U.S. launched a drone strike, apparently killing an Islamic State “planner”, two days after the group claimed a deadly bombing outside Kabul airport. 

Among the 92 killed in the Kabul suicide blast, claimed by Afghanistan’s Islamic State affiliate, 79 were Afghan citizen and 13 were U.S. service members.

The U.S. drone strike was launched against an Islamic State militant who was planning attacks, a U.S. official, spoke on the condition of anonymity.

A reaper drone, which took off from the Middle East, struck the militant who was in a car with an Islamic State associate. Both are believed to have been killed, the official said.

U.S. Central Command said the strike took place in Nangarhar province, without confirming whether the target was connected with the airport attack.

“Initial indications are that we killed the target. We know of no civilian casualties,” the U.S. military said in a statement, referring to overnight drone strike. 

A resident of the eastern city of Jalalabad, capital of Nangarhar province, said he heard several explosions around midnight on Friday.
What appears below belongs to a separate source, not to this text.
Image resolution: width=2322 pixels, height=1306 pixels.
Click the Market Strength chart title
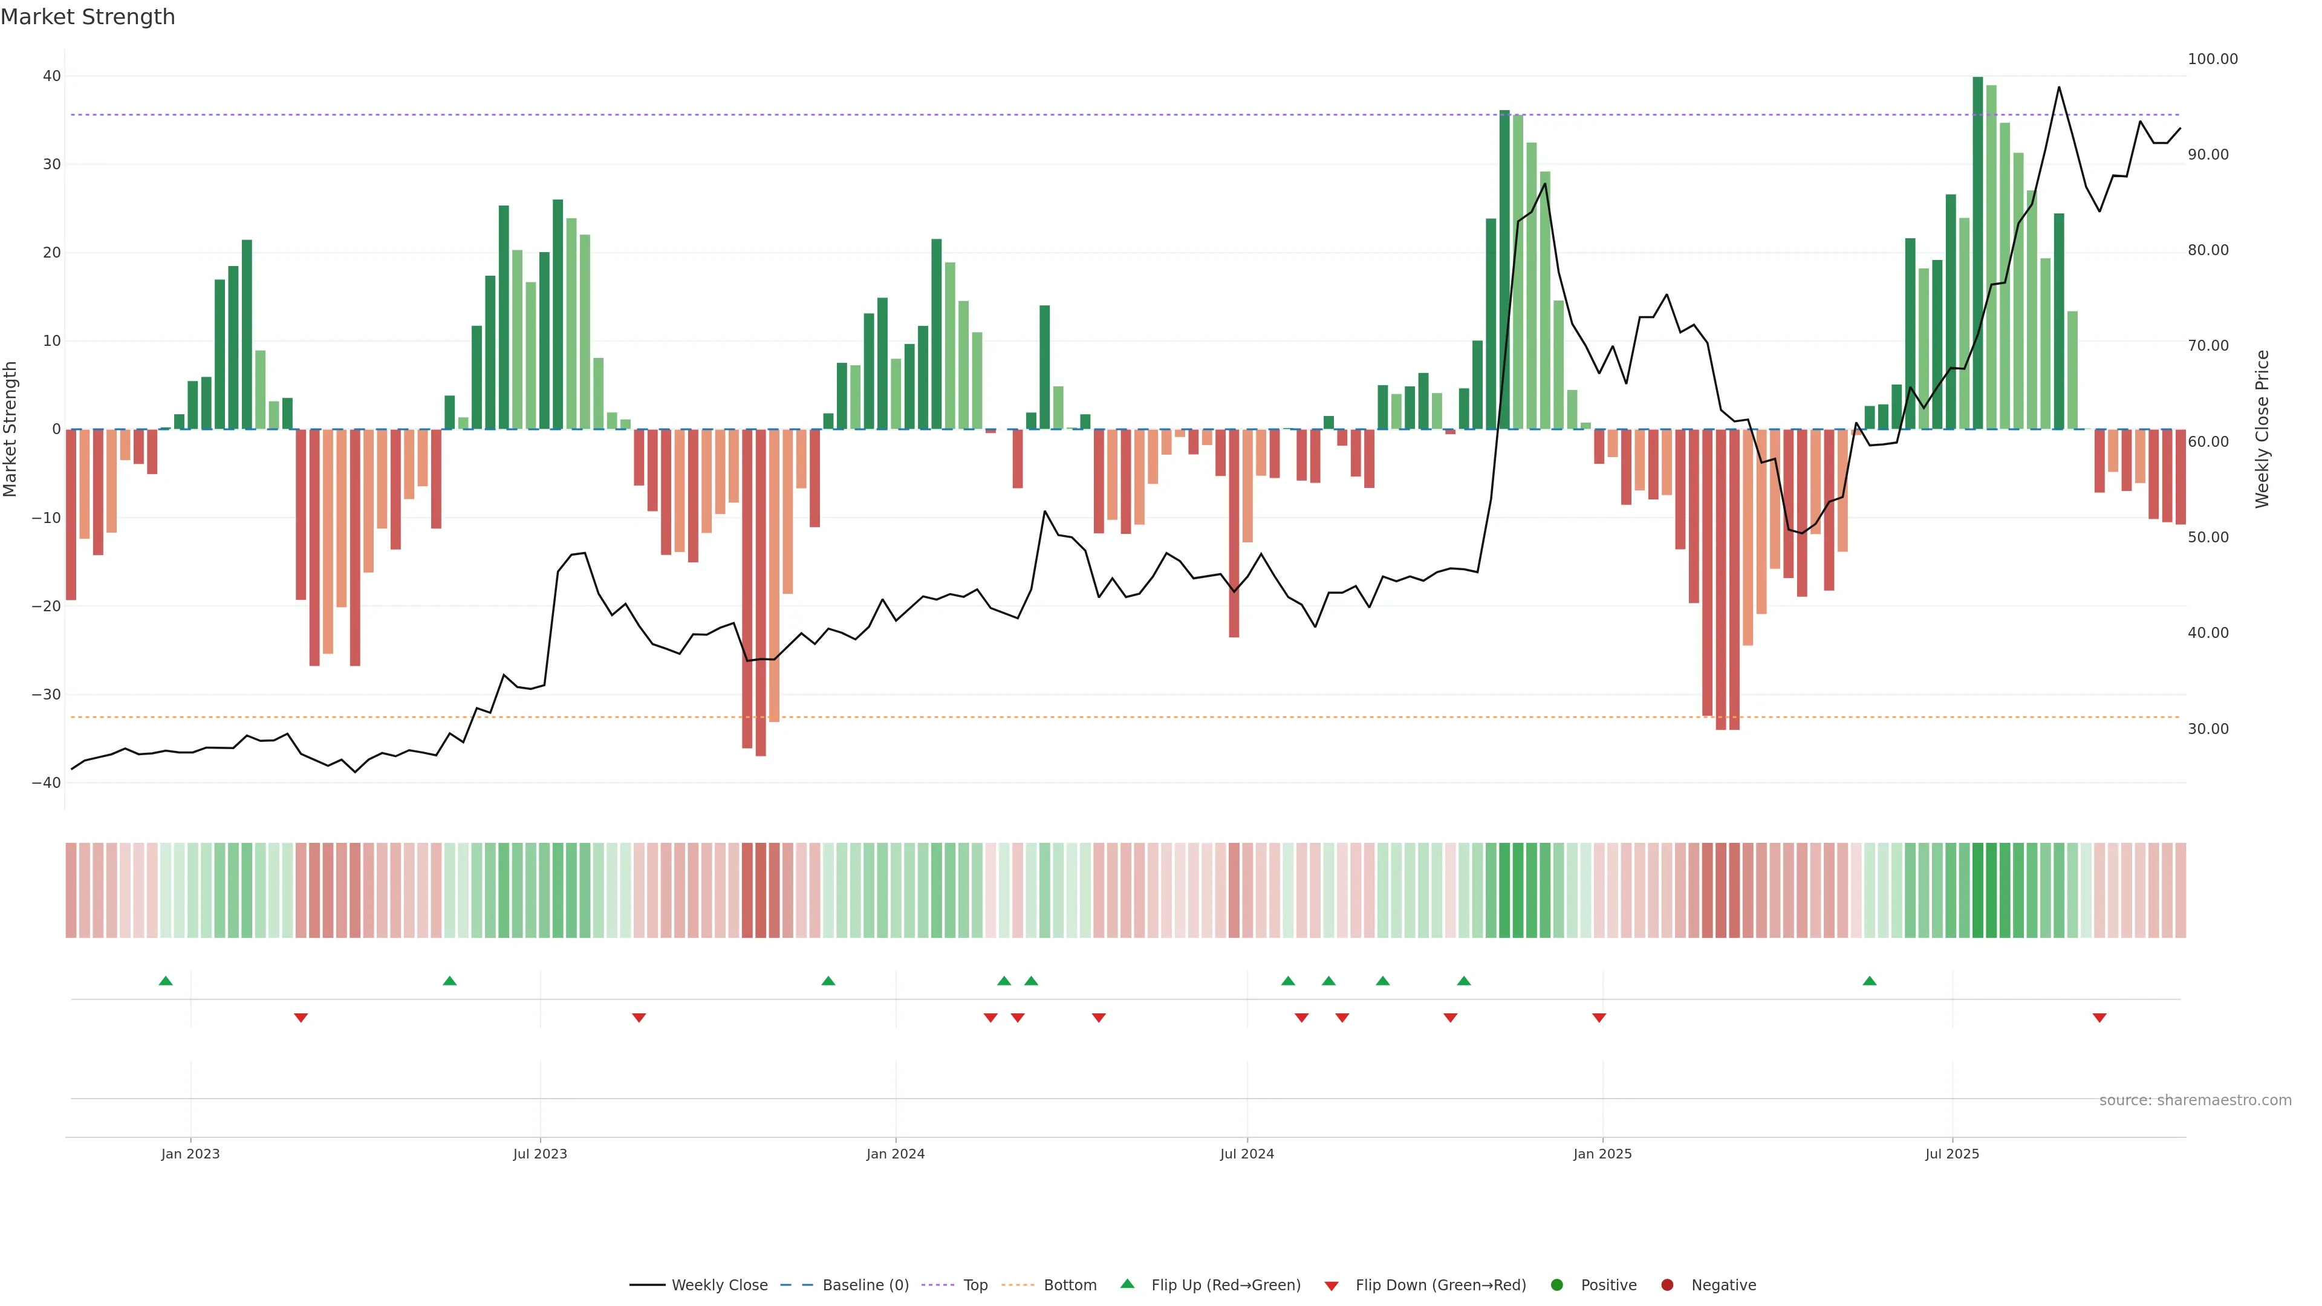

“Today we checked and heard it was an air strike that hit a civilian house,” Sayed Ekram told Reuters, adding he had no information about casualties. It was not clear if the blasts were caused by a U.S. drone strike.
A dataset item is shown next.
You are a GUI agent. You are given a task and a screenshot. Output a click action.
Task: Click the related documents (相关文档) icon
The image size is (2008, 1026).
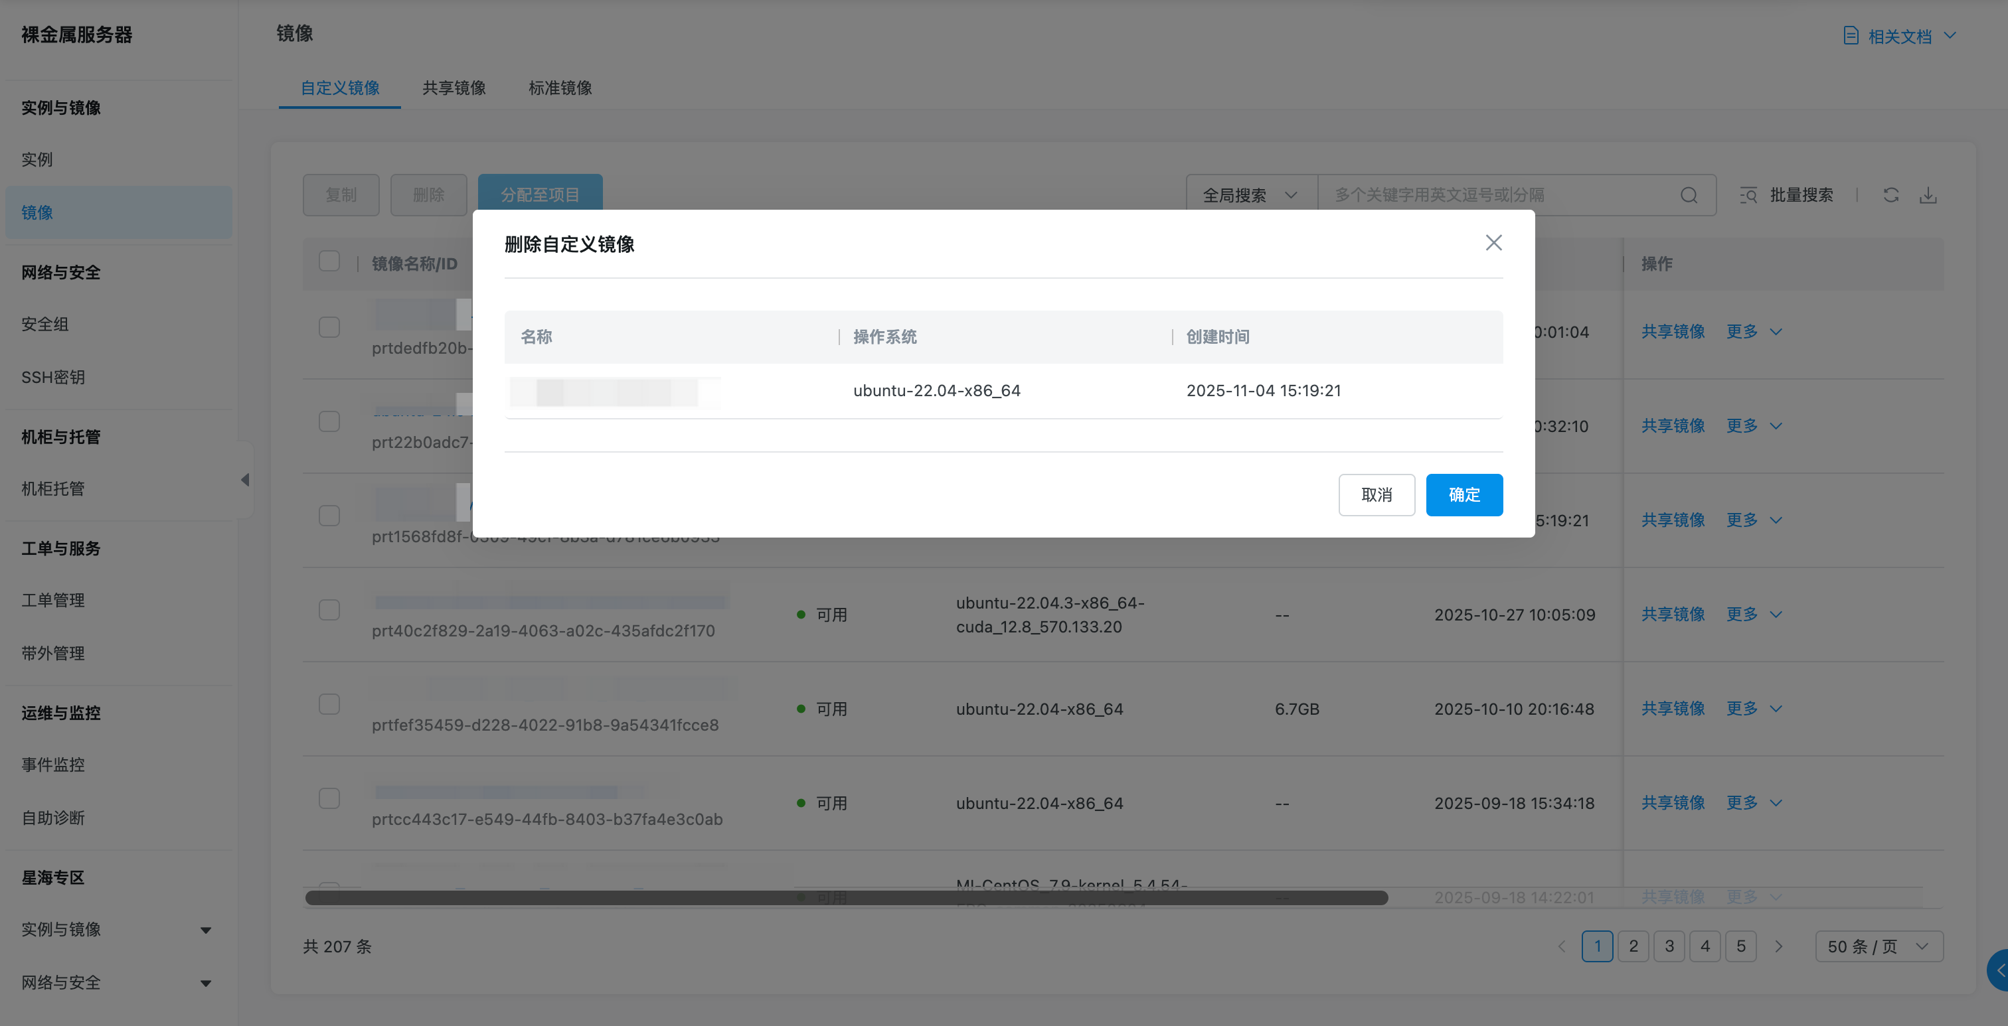[1851, 36]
A senior Taliban commander said some IS-K members had been arrested in connection with the Kabul attack. “They are being interrogated by our intelligence team,” the commander said.

The number of Afghans killed in the airport bomb attack rose to 79, a hospital official told Reuters on Friday, adding that more than 120 were wounded. Some media reported a death toll of up to 170.

The United States expects some engagement with the Taliban will be necessary after the withdrawal to facilitate further evacuations, White House Press Secretary Jen Psaki said.

“The reality is, the Taliban control large swaths of Afghanistan,” she told reporters. “So by necessity, that is our option.”

Biden is already facing criticism at home and abroad for the chaos surrounding the troop withdrawal and evacuations. As the Taliban rapidly advanced to Kabul amid the pullout, Afghanistan’s Western-backed government and military collapsed.